When you look at a highly tessellated model it's generally understood that it will be vertex processing heavy. Not quite as widely understood is the fact that increasing polygon count also adds to the fragment shading cost, even if the number of pixels covered on the screen remains the same. This is because fragments are processed in quads. So whenever a polygon edge cuts through a 2x2 pixel area, that quad will be processed twice, once for both of the polygons covering it. If several polygons cut through it, it may be processed multiple times. If the fragment shader is complex, it could easily become the bottleneck instead of the vertex shader. The rasterizer may also not be able to rasterize very thin triangles very efficiently. Since only pixels that have their pixel centers covered (or any of the sample locations in case of multisampling) are shaded the quads that need processing may not be adjacent. This will in general cause the rasterizer to require additional cycles.
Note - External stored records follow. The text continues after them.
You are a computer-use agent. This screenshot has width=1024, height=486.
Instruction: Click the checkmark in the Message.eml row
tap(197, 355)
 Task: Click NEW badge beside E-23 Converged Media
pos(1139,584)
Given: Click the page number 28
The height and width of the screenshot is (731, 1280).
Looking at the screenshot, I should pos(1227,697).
Some rasterizers may also rasterize at fixed patterns, for instance an 4x4 square for a 16 pipe card, which further reduces the performance of thin triangles. In addition you also get overhead because of less optimal memory accesses than if everything would be fully covered and written to at once. Adding multisampling into the mix further adds to the cost of polygon edges.
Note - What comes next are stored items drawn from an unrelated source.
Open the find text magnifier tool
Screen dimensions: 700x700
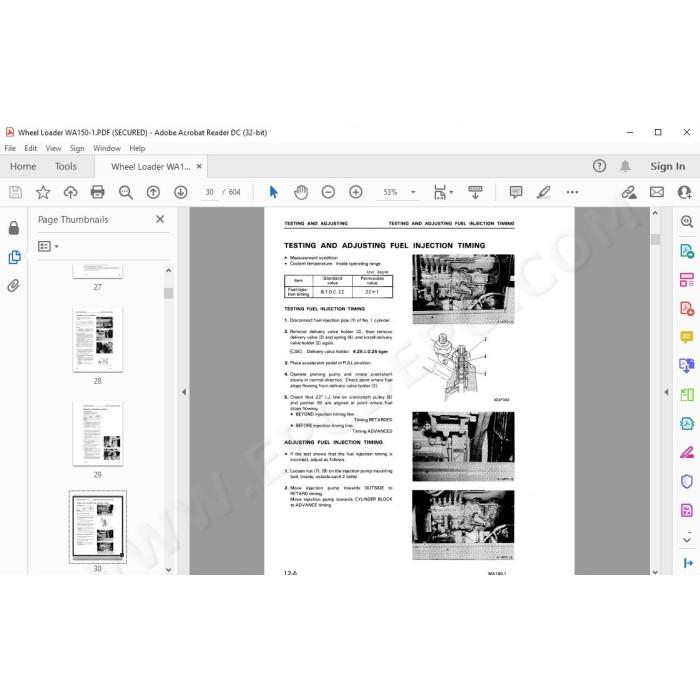point(125,192)
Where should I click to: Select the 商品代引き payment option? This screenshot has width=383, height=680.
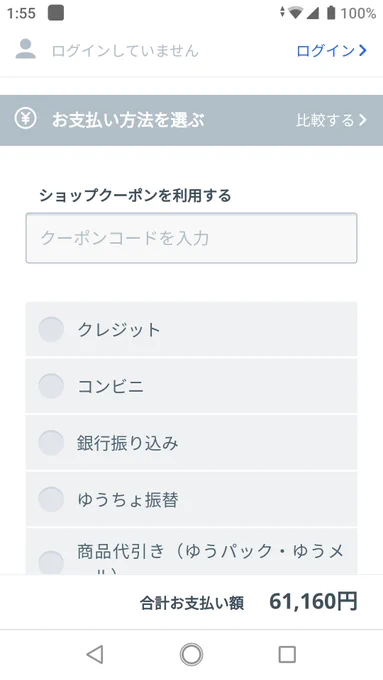[x=191, y=551]
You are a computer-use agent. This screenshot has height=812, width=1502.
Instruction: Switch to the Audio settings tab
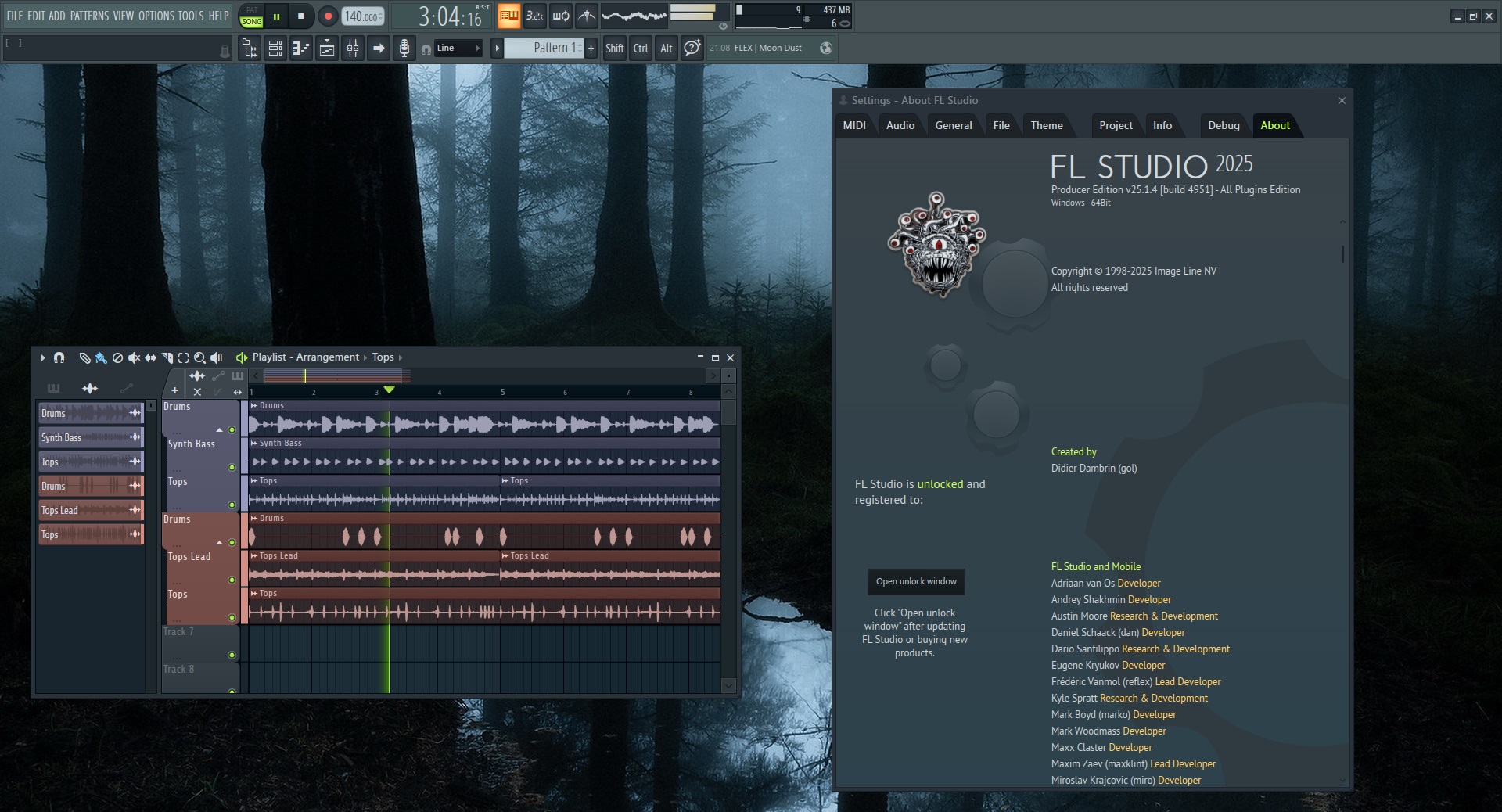click(900, 125)
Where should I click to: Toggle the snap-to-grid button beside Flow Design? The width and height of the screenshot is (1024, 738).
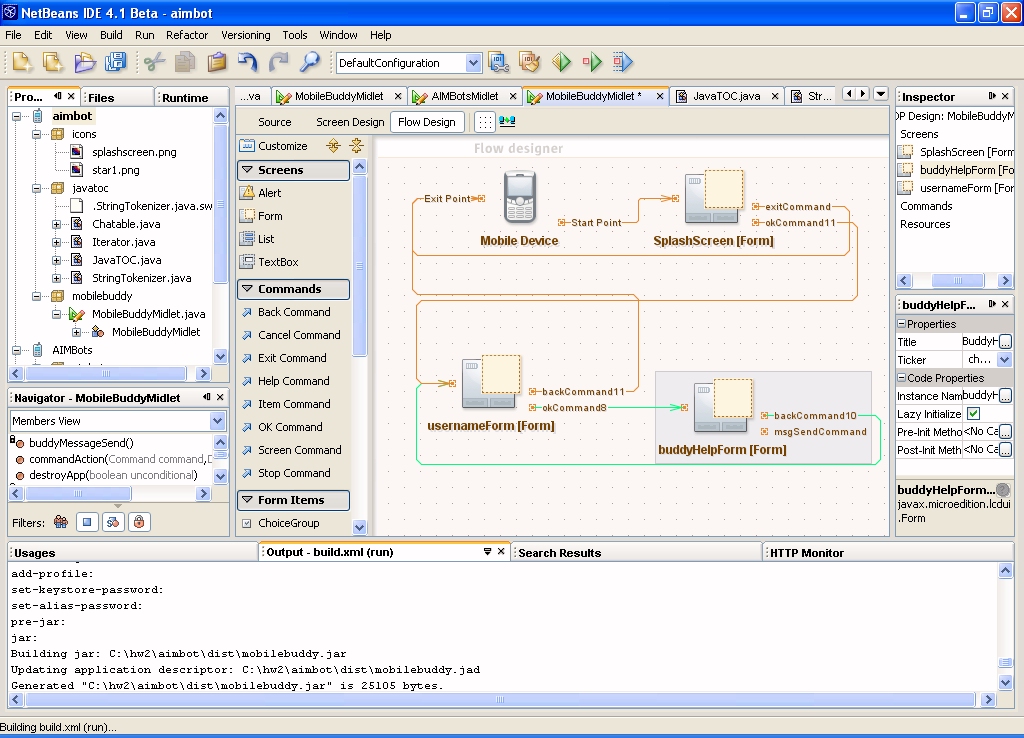tap(484, 122)
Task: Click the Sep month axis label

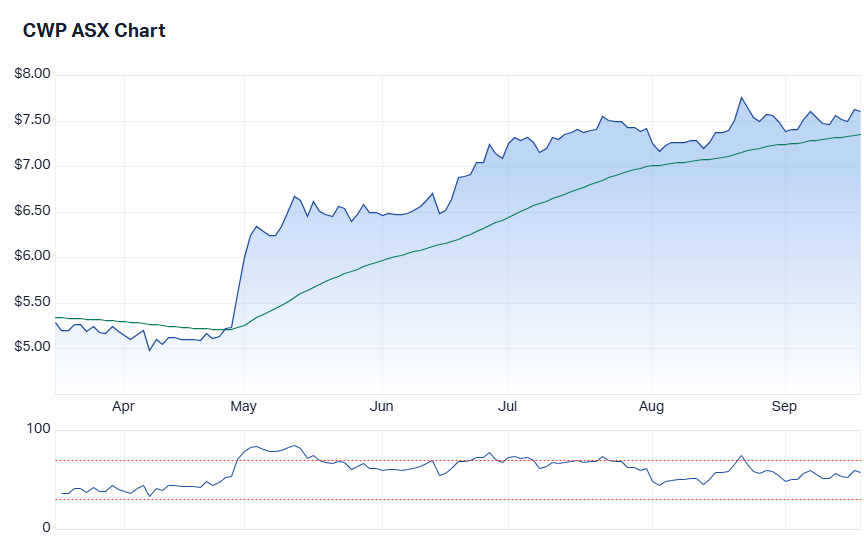Action: [x=785, y=407]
The other day I was looking at a particularly problematic scene. I noticed that a rounded object in the scene was triangulated pretty much as a fan, which created many long and thin triangles, which was hardly optimal for rasterization. While this wasn't the main problem of the scene it made me think of how bad such a topology could be. So I created a small test case to measure the performance of three different layouts of a circle. I used a non-trivial (but not extreme) fragment shader.
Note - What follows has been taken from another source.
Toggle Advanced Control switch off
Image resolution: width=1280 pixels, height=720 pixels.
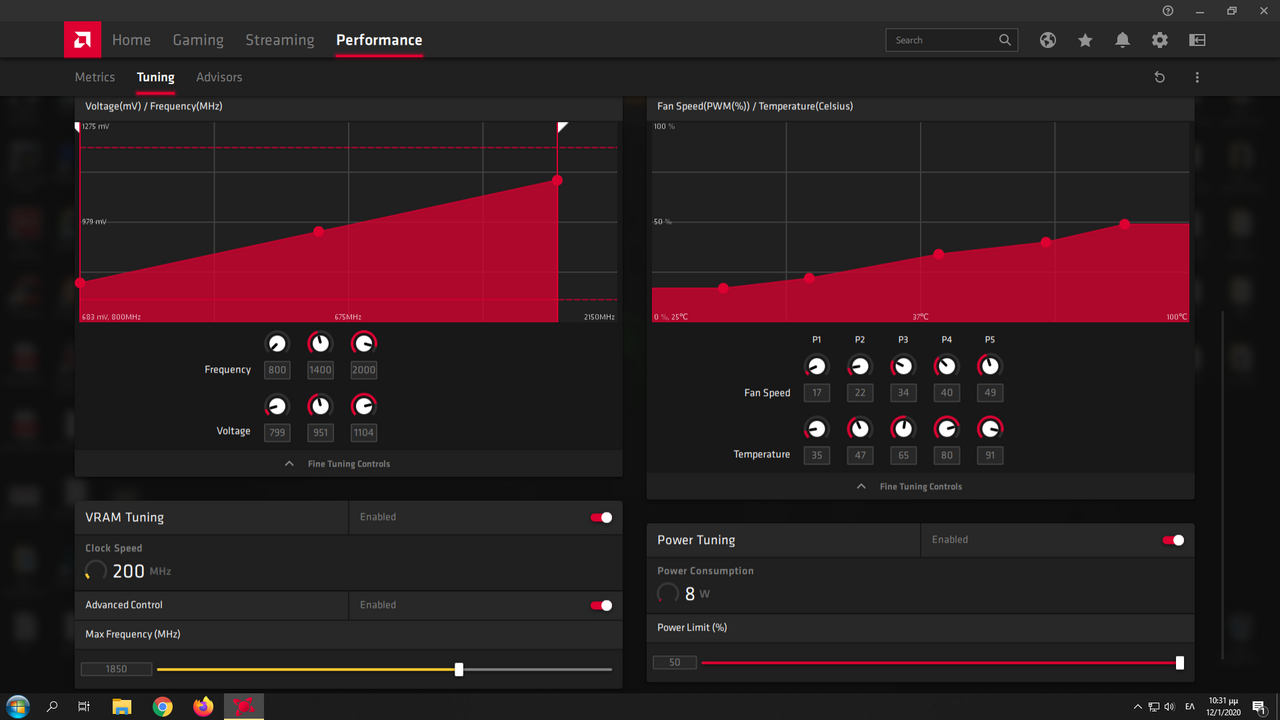tap(601, 605)
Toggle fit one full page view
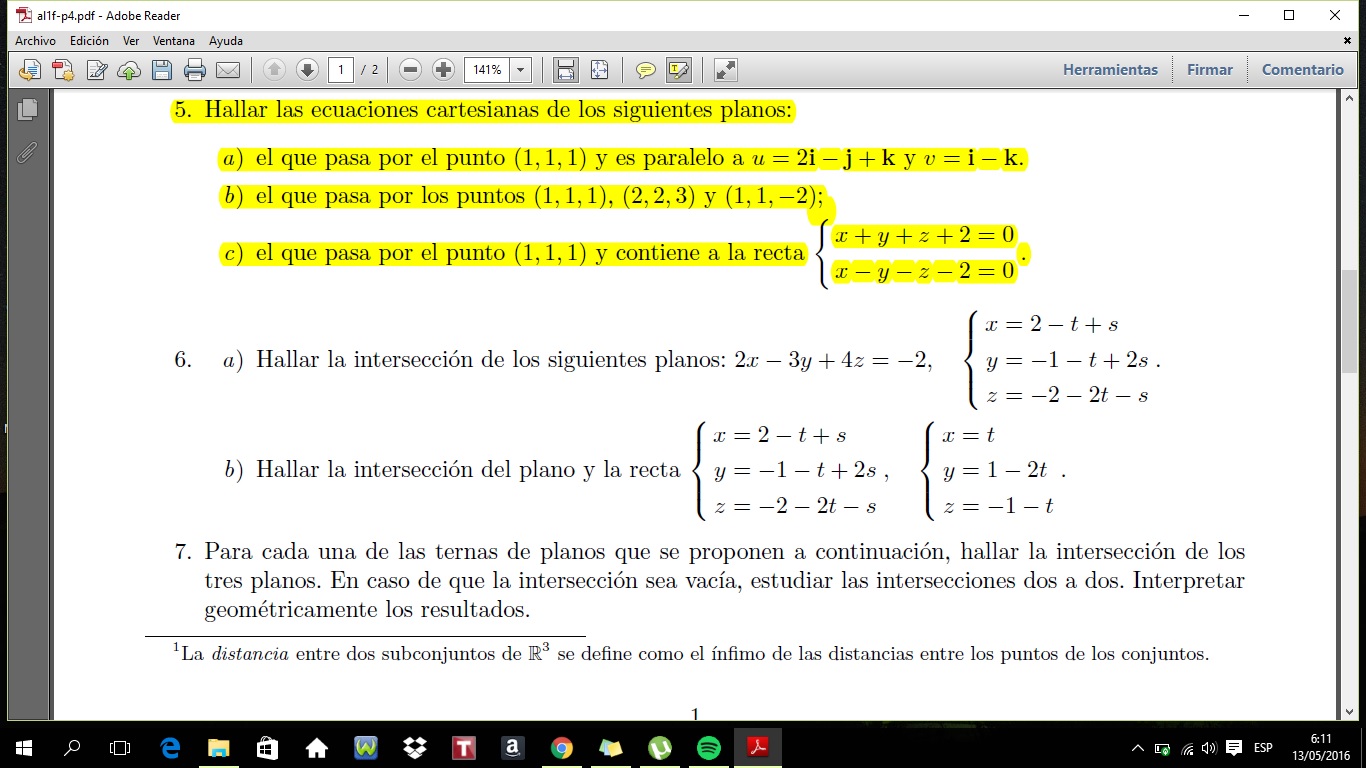The height and width of the screenshot is (768, 1366). coord(599,70)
The most intuitive way to triangulate a circle would be to create a fan from the center. It's also a very bad way to do it. Another less intuitive but also very bad way to do it is to create a triangle strip. A good way to triangulate it is to start off with an equilateral triangle in the center and then recursively add new triangles along the edge. I don't know if this scheme has a particular name, but I call it "max area" here as it's a greedy algorithm that in every step adds the triangle that would grab the largest possible area out of the remaining parts on the circle. Intuitively I'd consider this close to optimal in general, but I'm sure there are examples where you could beat such a strategy with another division scheme. In any case, the three contenders look like this:


And their performance look like this. The number along the x-axis is the vertex count around the circle and the y-axis is frames per second.


Adding multisampling into the mix further adds to the burden with the first two methods, while the max area division is still mostly unaffected by the added polygons all the way across the chart.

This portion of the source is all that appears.